Specifically, unlike others I've used, it tends to do a good job with semi-
cursive/calligraphic writing. That makes it faster to look up complicated
characters (because you can scribble a bit), plus it's useful when you don't
actually know exactly what the "original" form of a character is, and have to
just draw it from sight.

e.g. if you see [2], and don't recognize it, but can draw it into the tool,
you can get 而 correctly, without having to draw the very specific stroke
order[3], like in other tools.

It's made for Chinese, but I often use it for Japanese, too. :)

[1]
[http://ce.linedict.com/dict.html#/cnen/home](http://ce.linedict.com/dict.html#/cnen/home)

[2]
[http://www.ryuurui.com/uploads/1/5/4/8/15489306/6738815.jpg?...](http://www.ryuurui.com/uploads/1/5/4/8/15489306/6738815.jpg?468)

[3]
[https://upload.wikimedia.org/wikipedia/commons/2/2a/%E8%80%8...](https://upload.wikimedia.org/wikipedia/commons/2/2a/%E8%80%8C-order.gif)

------
m-p-3
It reminds me the special character finder in Google Docs, very well done.

________________

▶ [PROMPT]:
Translate this sentence from the forum excerpt into Spanish: "Specifically, unlike others I've used, it tends to do a good job with semi-cursive/calligraphic writing." The data after this point is not needed.

▶ [RAW DATA]:
________________

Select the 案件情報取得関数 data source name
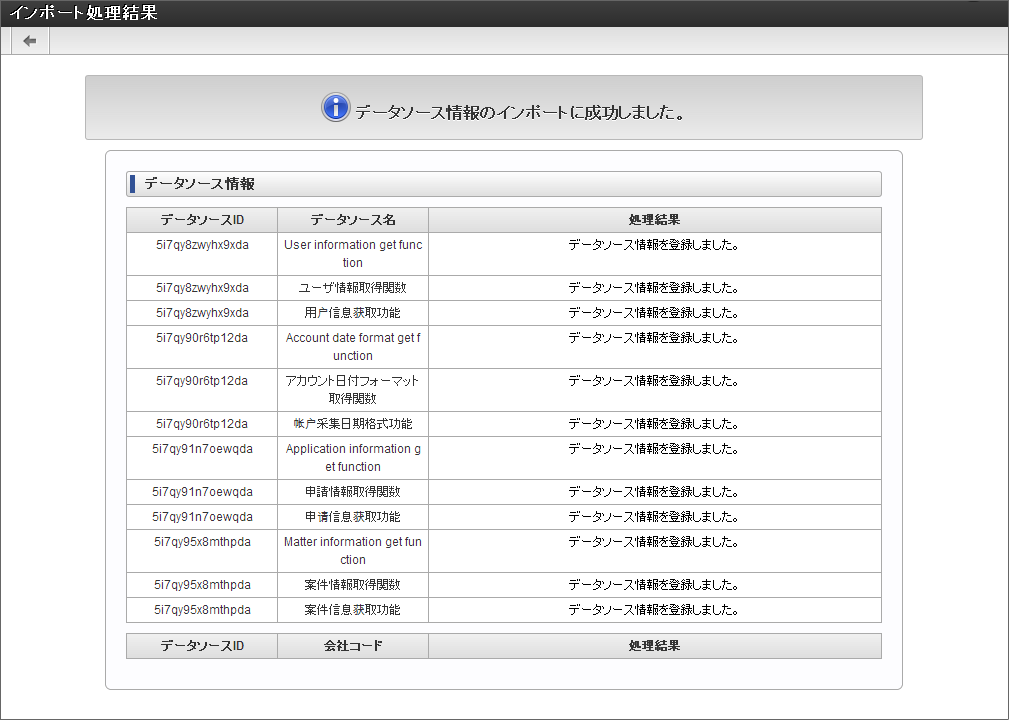 tap(353, 585)
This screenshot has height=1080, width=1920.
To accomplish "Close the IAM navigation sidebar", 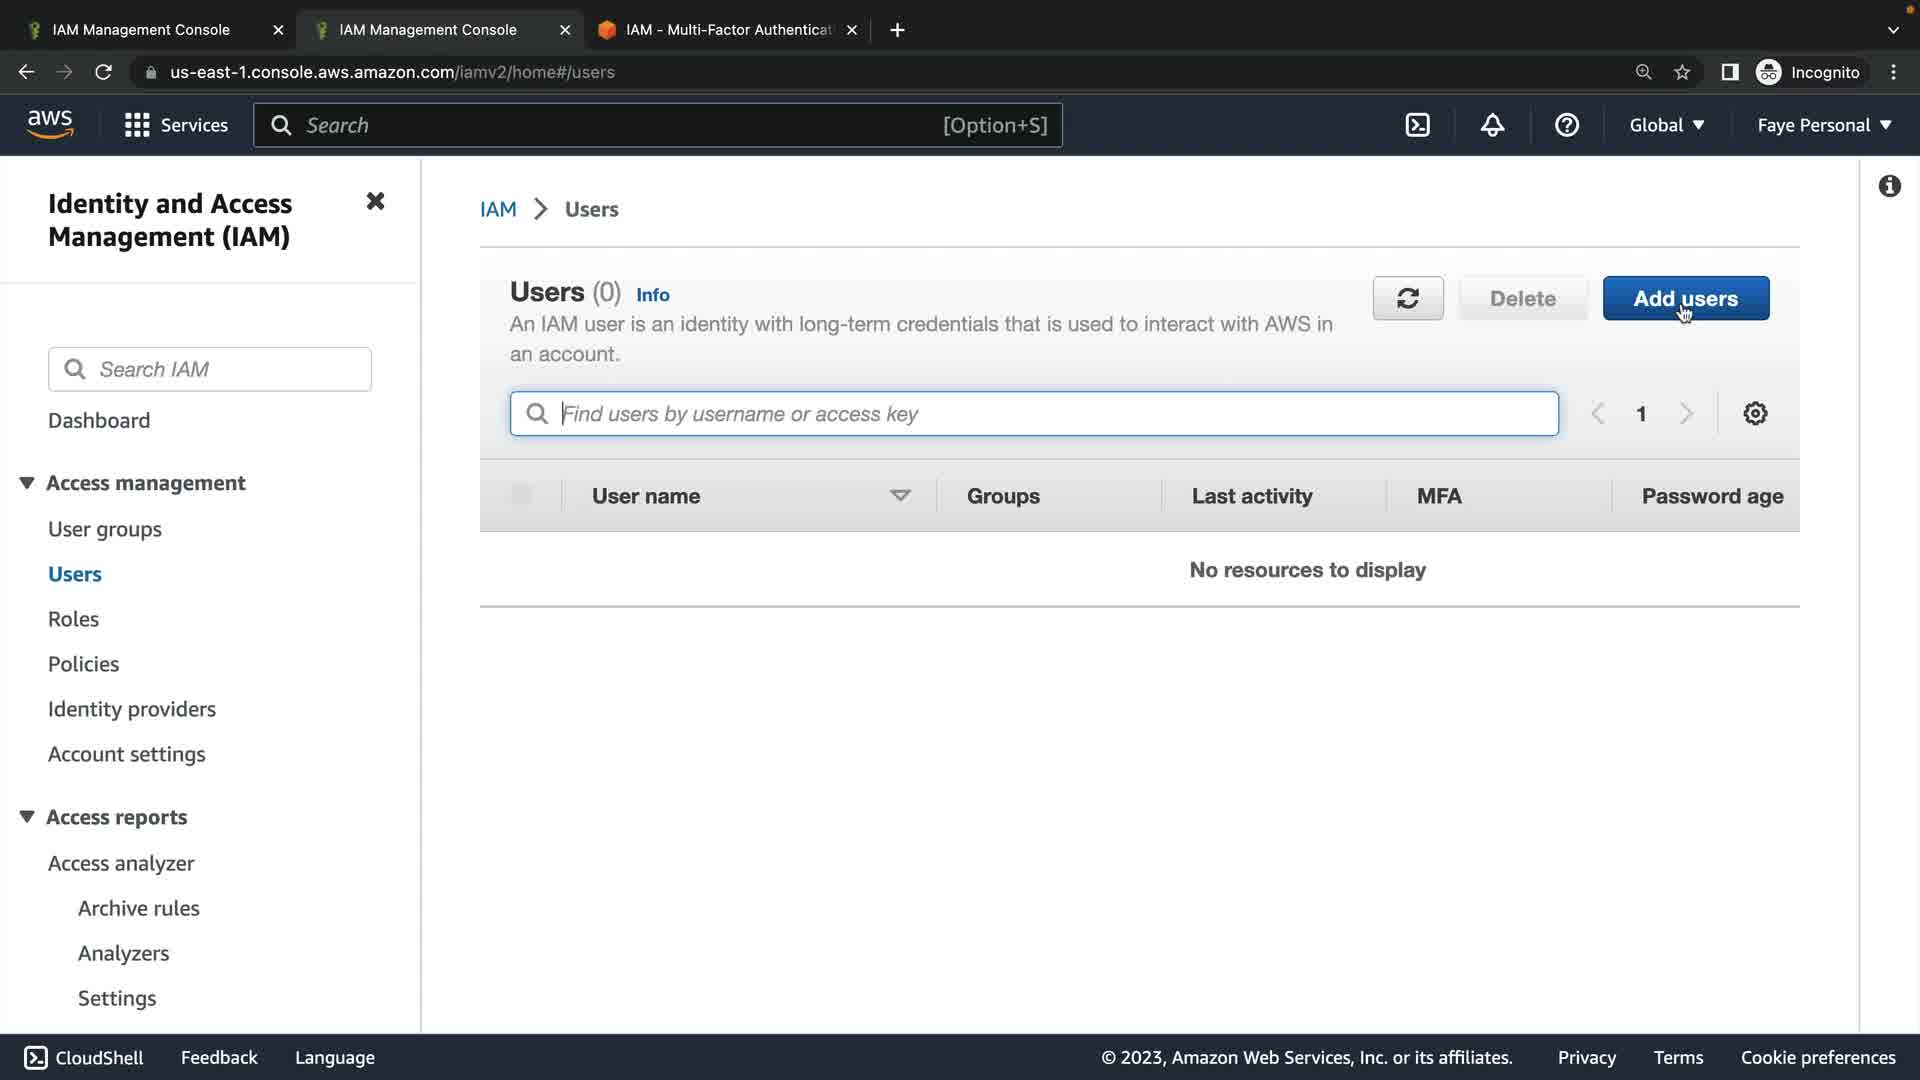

________________

▶ [EXPECTED OUTPUT]:
En concreto, a diferencia de otros que he usado, suele funcionar bien con la escritura semicursiva/caligráfica.